- **What you need to do**
Only the lines from the one containing "This screenshot has width=1514, height=788." to the end of the records belong in the copy. Reproduce them word for word and drop the pictures.

- **Data shown**
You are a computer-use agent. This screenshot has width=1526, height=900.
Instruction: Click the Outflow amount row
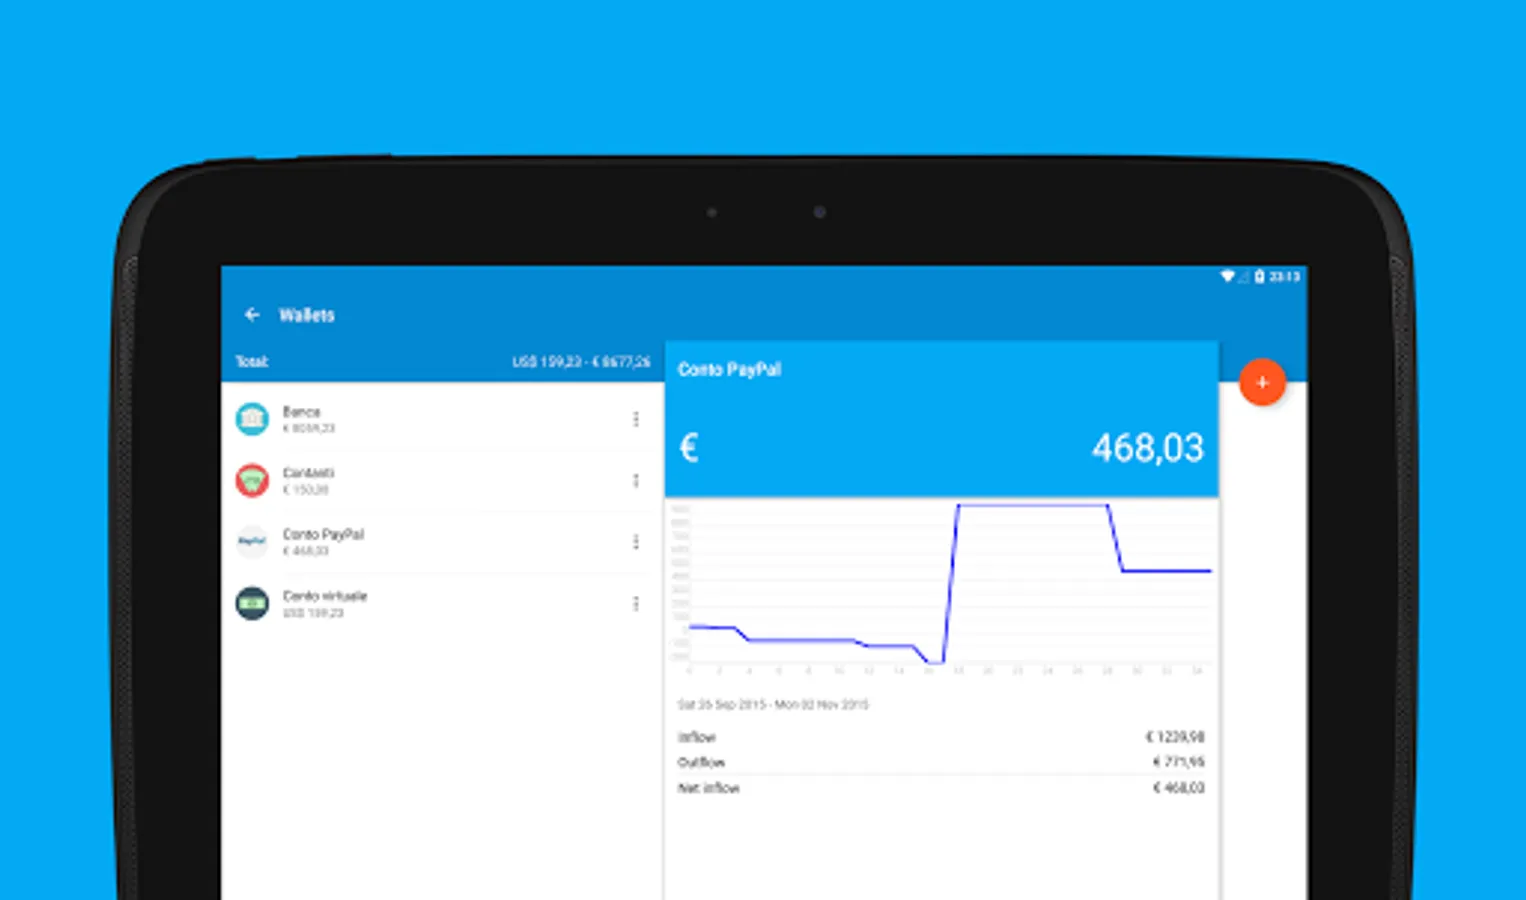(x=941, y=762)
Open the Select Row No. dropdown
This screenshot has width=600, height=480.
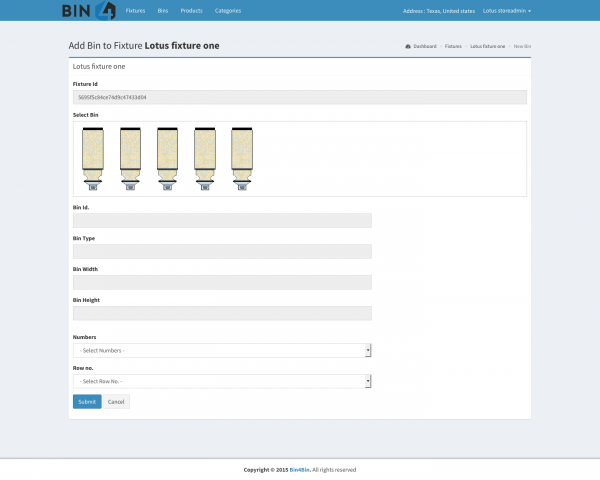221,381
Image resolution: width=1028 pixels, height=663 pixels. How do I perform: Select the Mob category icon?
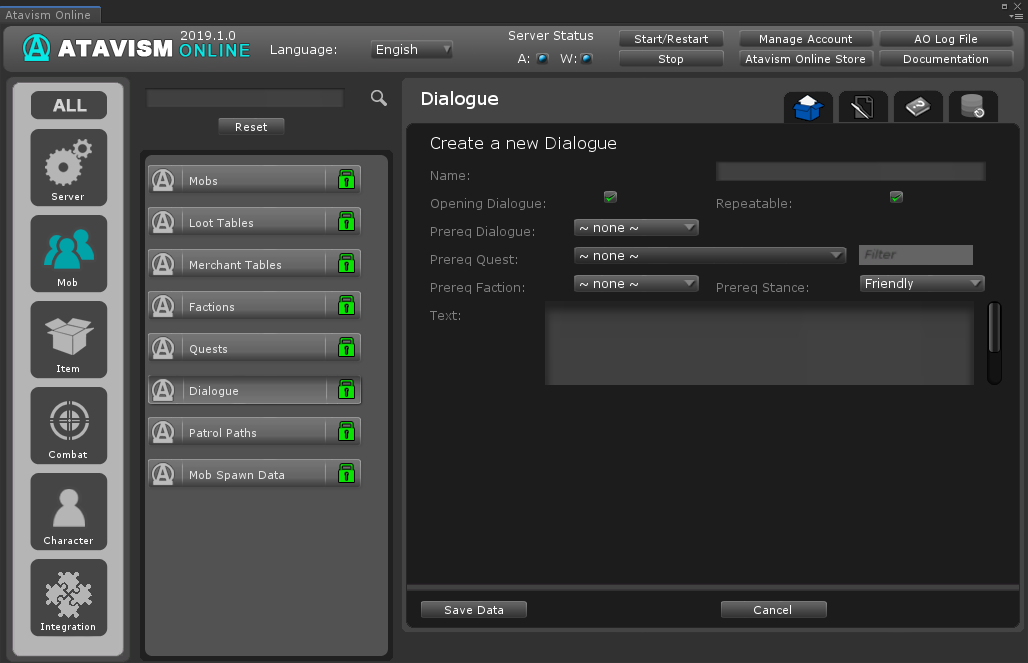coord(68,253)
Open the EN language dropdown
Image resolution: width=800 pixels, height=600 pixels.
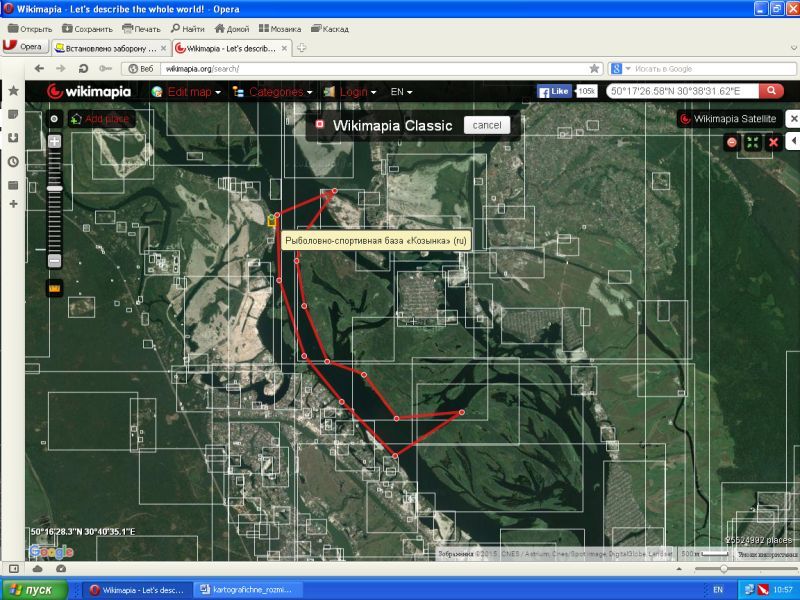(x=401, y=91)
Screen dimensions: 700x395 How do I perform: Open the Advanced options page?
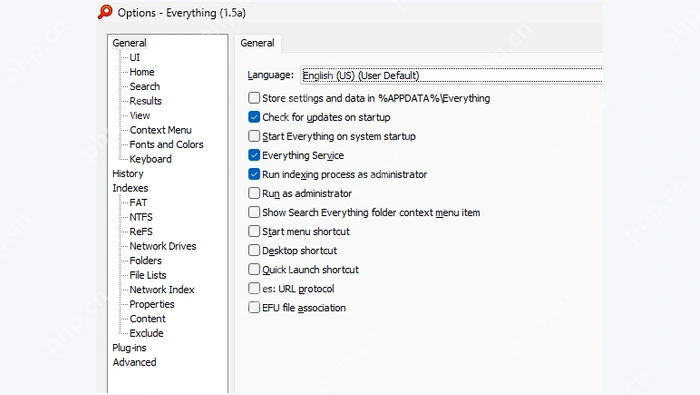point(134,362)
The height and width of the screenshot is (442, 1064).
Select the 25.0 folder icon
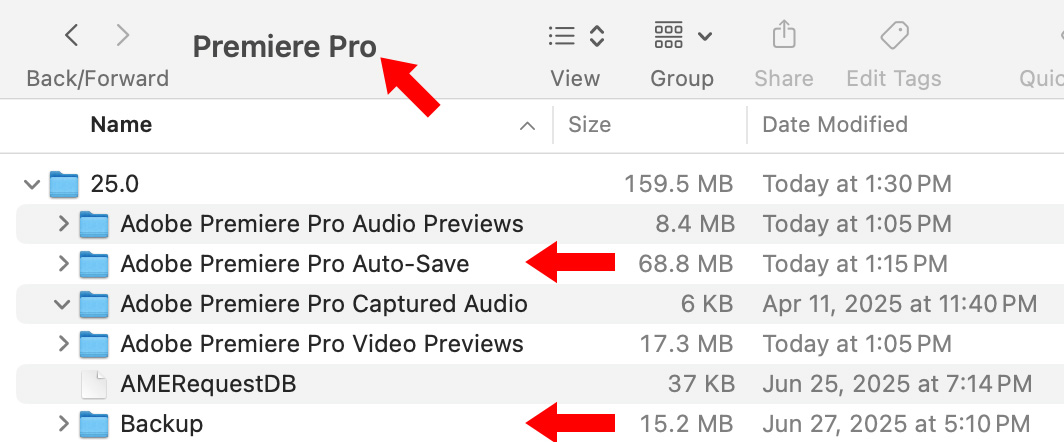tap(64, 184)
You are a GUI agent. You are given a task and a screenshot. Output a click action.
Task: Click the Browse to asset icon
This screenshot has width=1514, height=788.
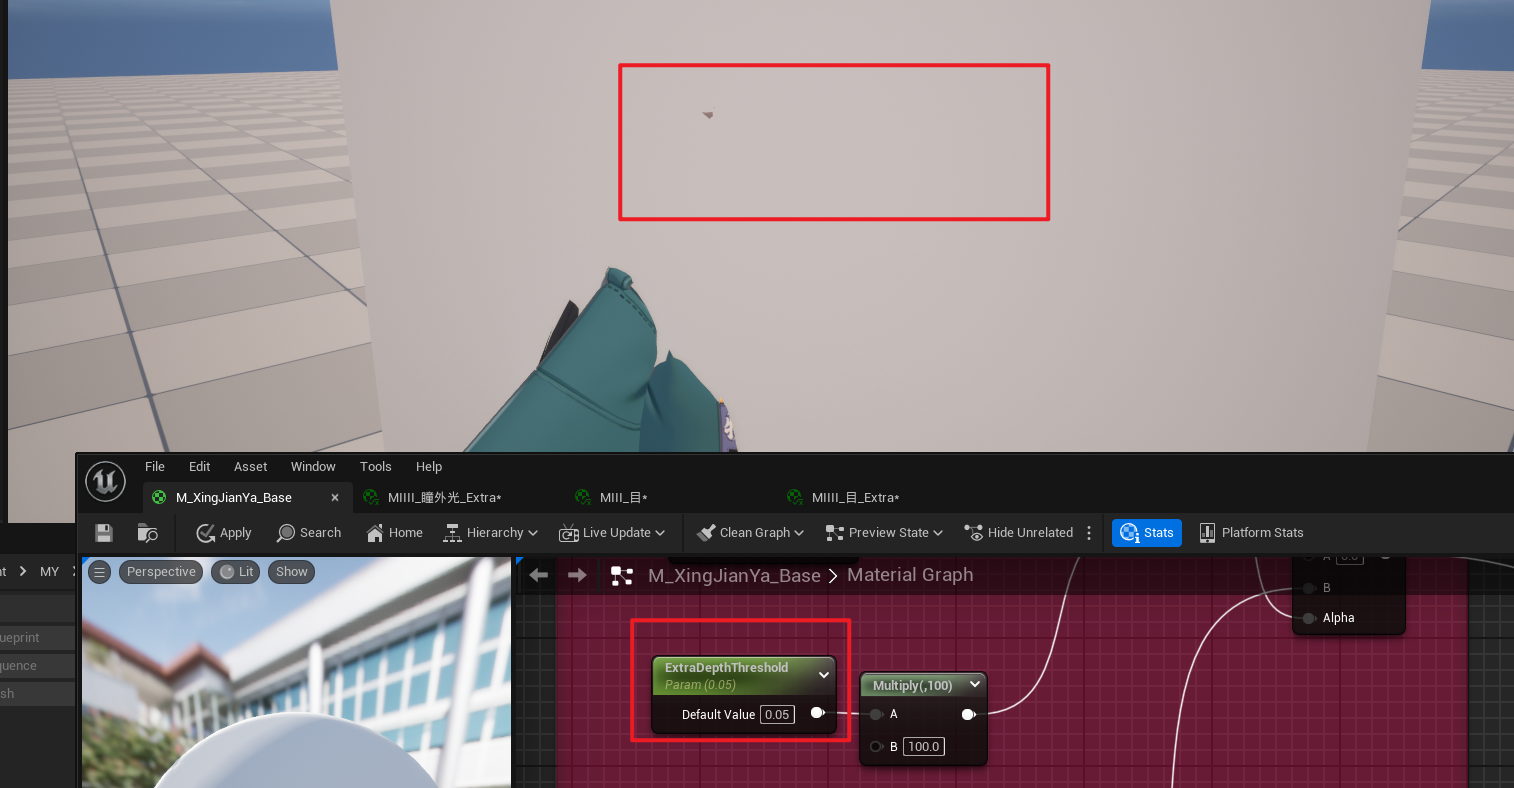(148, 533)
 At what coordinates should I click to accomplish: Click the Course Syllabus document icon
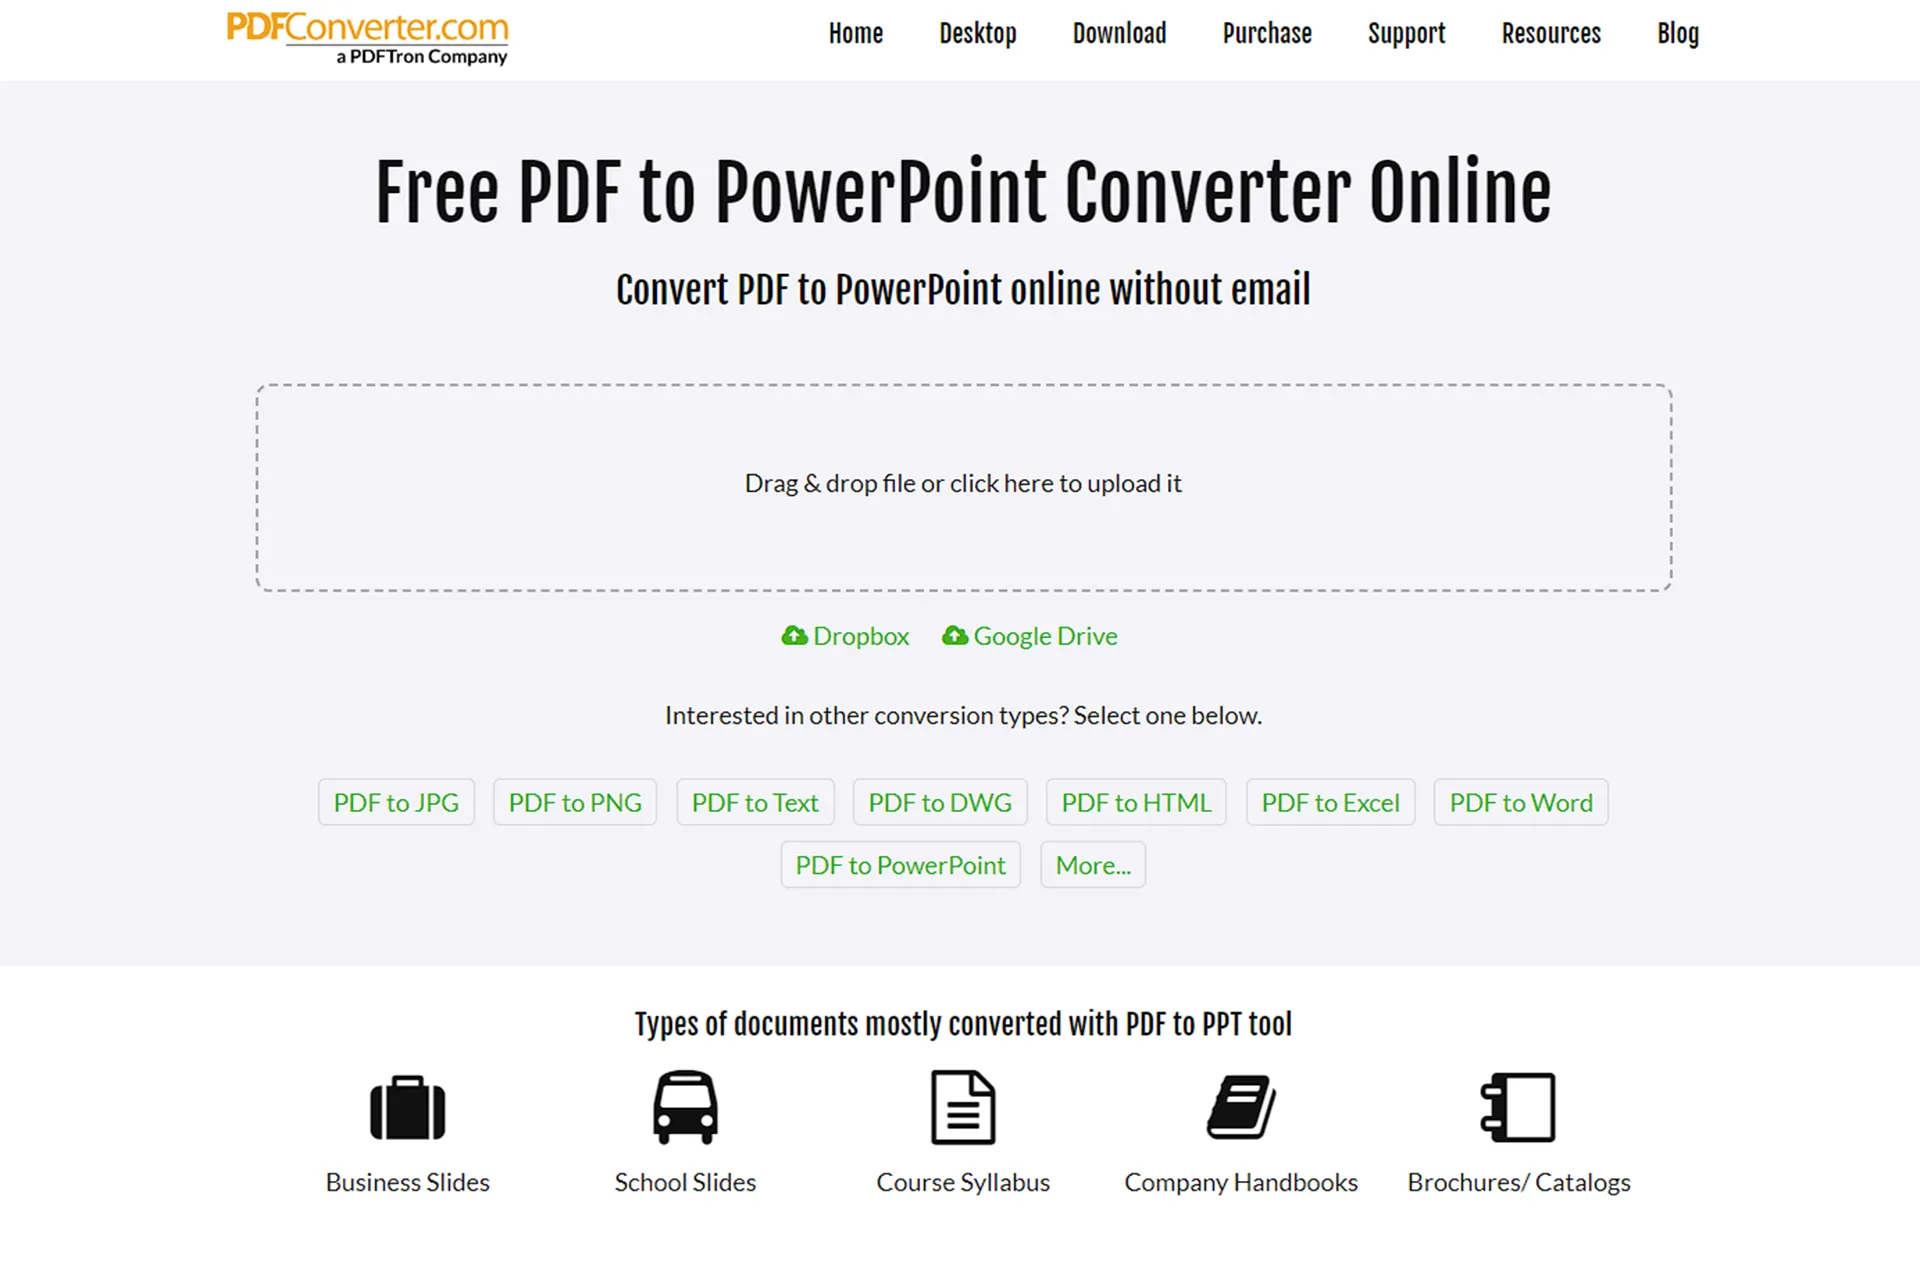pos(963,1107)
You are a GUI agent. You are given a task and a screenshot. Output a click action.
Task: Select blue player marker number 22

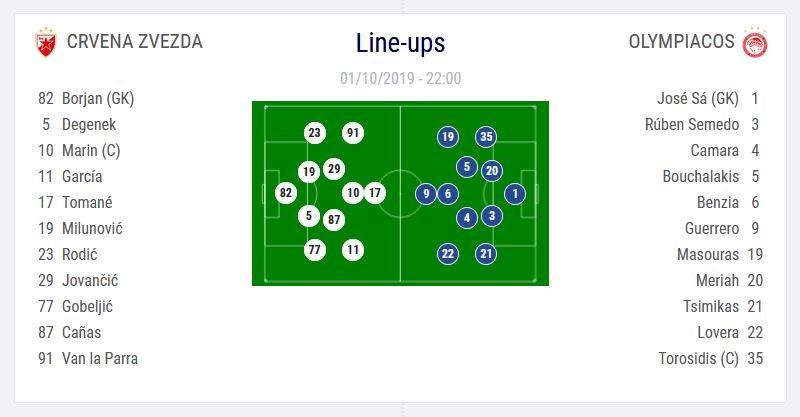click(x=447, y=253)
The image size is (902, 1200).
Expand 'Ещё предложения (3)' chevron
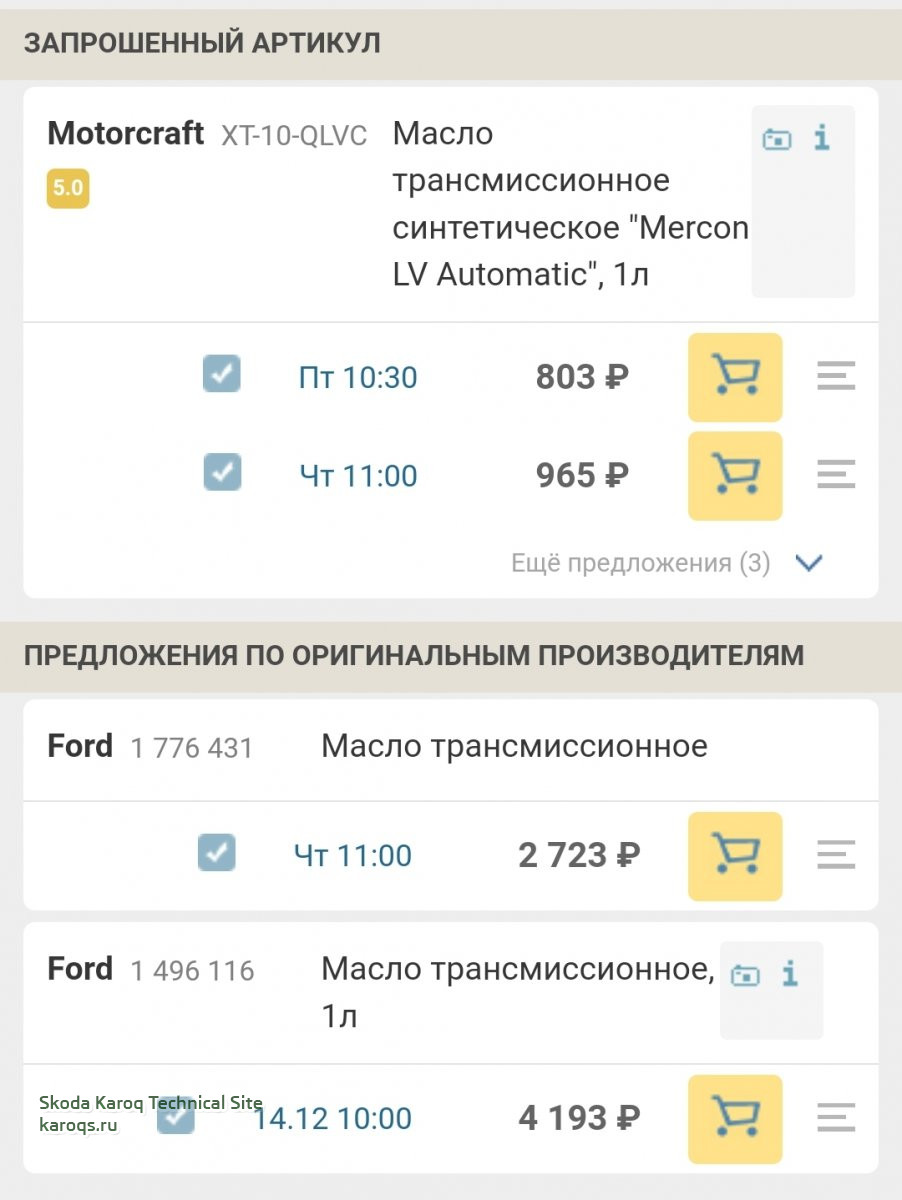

- **Solution to this task**
This screenshot has width=1514, height=788.
(148, 533)
 At what coordinates should I click to accomplish: Click the Course Syllabus document icon
pos(963,1107)
You are a GUI agent. You are given a task and a screenshot. Output a click action.
Task: Select blue player marker number 22

click(x=447, y=253)
The image size is (902, 1200).
Expand 'Ещё предложения (3)' chevron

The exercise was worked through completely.